Bolluk ve bereketin adı: Aşure

Ramazan Bingöl
00:0017/11/2013, Pazar
G: 16/11/2013, Cumartesi
Yeni Şafak
Bolluk ve bereketin adı: Aşure
Bolluk ve bereketin adı: Aşure

Duayla pişirilmiş, gelin gibi süslenmiş, komşunun selamıyla gelmiş Aşure… Bu sene de yine Hicri yılbaşına ulaşmanın verdiği şükürle, oruçlar tutuldu, eş, dost ziyaret edildi, bereketten nasiplenmek için alınan erzaklar bir bir haneye götürüldü. Bolluk ve bereketin arttığı Muharrem ayı varlığını bu yıl da tüm güzelliğiyle hissettirdi.

Her yıl Muharrem ayının 10. günü yapılır aşure. Aşurenin ortaya çıkışının en çok bilineni Nuh Tufanı ile ilgili olanıdır. Tufanın sona erdiği, Muharrem ayının 10. günü sular çekilmiş ve gemi Cudi Dağı eteklerinde karaya oturmuştur. Müminler kurtuldukları için bir gün şükür orucu tutmuşlar ve ellerinde az miktarda kalan bütün erzakları birleştirip bir aşure çorbası yapmışlardır. Nihayetinde de oruçlarını aşureyle açmışlardır.

BİN BİR ÇEŞİT AŞURE

Aşure hakkında bulunan rivayetlerin çokluğu kadar yapımında da farklılıklar bulunuyor ve bazı yörelerde aşure yapımı için kullanılan malzemelerden, sıcak ya da soğuk olarak tüketilme durumuna kadar farklılıklar ortaya çıkabiliyor. Örneğin; bazı bölgelerde kurban kesen kişinin aşure yapması gerektiği söyleniyor ve bu kişiler, kestikleri kurban etinden bir parça saklıyor ve aşure pişirirken içerisine ilave ediyor. Bazı bölgelerde ise aşure, pişirilmiş keşkekle misafirlere ve komşulara ikram ediliyor.

Her elde farklı yorumlansa da başarılı bir aşure için herkesçe kabul görmüş püf noktalara riayet etmek gerekir. Aşure yaparken kullanılan malzemelerin taze ve kaliteli olmasının yanı sıra pişirilmesi ve sunumunda da dikkat etmemiz gereken bazı durumlar söz konusu. Bakliyatlar ayrı ayrı ve soğuk suyla akşamdan ıslatılmalı, ertesi gün yine ayrı ayrı haşlanıp (pişme süreleri farklı olduğu için), suları süzüldükten ve kabukları ayıklandıktan sonra tencereye katılmalıdır (Bakliyatların sularının süzülerek tencereye katılması aşurenin renginin berrak olmasında büyük önem arz ediyor.) Aşurenin kararmaması içinde incir ve ceviz gibi malzemeler yalnızca süslemede, o da aşure soğuduktan sonra eklenmelidir. Unutmayalım ki: Başarılı bir aşurenin, kıvamı yerinde, rengi berrak ve malzemesi bol olmalıdır.

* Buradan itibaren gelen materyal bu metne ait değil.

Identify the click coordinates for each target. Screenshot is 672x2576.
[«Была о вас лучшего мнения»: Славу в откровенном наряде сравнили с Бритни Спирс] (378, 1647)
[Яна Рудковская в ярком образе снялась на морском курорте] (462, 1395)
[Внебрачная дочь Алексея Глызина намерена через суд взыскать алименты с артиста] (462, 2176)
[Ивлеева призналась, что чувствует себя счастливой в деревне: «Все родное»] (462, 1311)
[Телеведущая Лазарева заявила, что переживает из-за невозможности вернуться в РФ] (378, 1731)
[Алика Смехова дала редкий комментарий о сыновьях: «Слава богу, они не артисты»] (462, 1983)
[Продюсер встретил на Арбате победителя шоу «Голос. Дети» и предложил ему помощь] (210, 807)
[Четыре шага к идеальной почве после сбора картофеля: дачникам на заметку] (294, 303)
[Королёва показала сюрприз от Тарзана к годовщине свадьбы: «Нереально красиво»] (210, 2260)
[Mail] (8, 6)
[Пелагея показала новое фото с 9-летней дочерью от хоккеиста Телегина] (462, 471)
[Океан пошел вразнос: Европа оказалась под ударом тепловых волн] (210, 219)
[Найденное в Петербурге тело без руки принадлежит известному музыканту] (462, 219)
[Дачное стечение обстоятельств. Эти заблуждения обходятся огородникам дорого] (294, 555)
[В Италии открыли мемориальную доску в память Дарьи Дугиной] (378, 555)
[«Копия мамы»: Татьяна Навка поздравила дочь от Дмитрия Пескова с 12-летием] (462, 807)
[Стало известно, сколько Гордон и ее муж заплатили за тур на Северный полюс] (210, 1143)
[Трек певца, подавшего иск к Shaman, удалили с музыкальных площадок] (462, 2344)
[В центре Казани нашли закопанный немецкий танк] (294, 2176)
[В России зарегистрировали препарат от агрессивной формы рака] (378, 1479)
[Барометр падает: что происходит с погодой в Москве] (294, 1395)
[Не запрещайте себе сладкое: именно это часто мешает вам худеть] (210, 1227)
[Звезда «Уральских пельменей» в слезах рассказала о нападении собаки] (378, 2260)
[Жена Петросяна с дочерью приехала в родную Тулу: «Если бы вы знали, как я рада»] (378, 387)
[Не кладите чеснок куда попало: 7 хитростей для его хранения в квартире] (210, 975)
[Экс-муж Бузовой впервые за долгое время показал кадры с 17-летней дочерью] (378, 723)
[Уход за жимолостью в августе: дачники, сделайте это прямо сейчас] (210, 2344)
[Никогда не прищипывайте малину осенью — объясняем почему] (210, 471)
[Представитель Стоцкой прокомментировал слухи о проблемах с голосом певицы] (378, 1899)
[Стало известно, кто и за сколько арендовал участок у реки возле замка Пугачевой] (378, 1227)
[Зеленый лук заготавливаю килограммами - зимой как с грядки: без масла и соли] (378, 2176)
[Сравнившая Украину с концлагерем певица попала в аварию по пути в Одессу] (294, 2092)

HER YERDE HİKAYESİ FARKLI FARKLI

Her elde farklı yorumlandığı gibi İslam dininde ve diğer din ve mezhepler de de farklı hikayeye sahip Aşure…Ermeniler, 6 Ocak'ta 'anuş-abur' yaparken; Rumlar, buğday, kuru üzüm ve bal ile yaptıkları 'koliva'yı kilise kapısında dağıtıp ortasına bir mum diktikleri bir tabakla mezarın başına yerleştirmektedirler. Alevi kültüründe ise Kerbela Savaşı'nda Hz. Hüseyin'in öldürüldüğü günde aşure pişirilmesi ile aşurenin hiçbir hayvansal ürün içermemesi arasında bağlantı kurulur ve şiddet genel olarak protesto edilir.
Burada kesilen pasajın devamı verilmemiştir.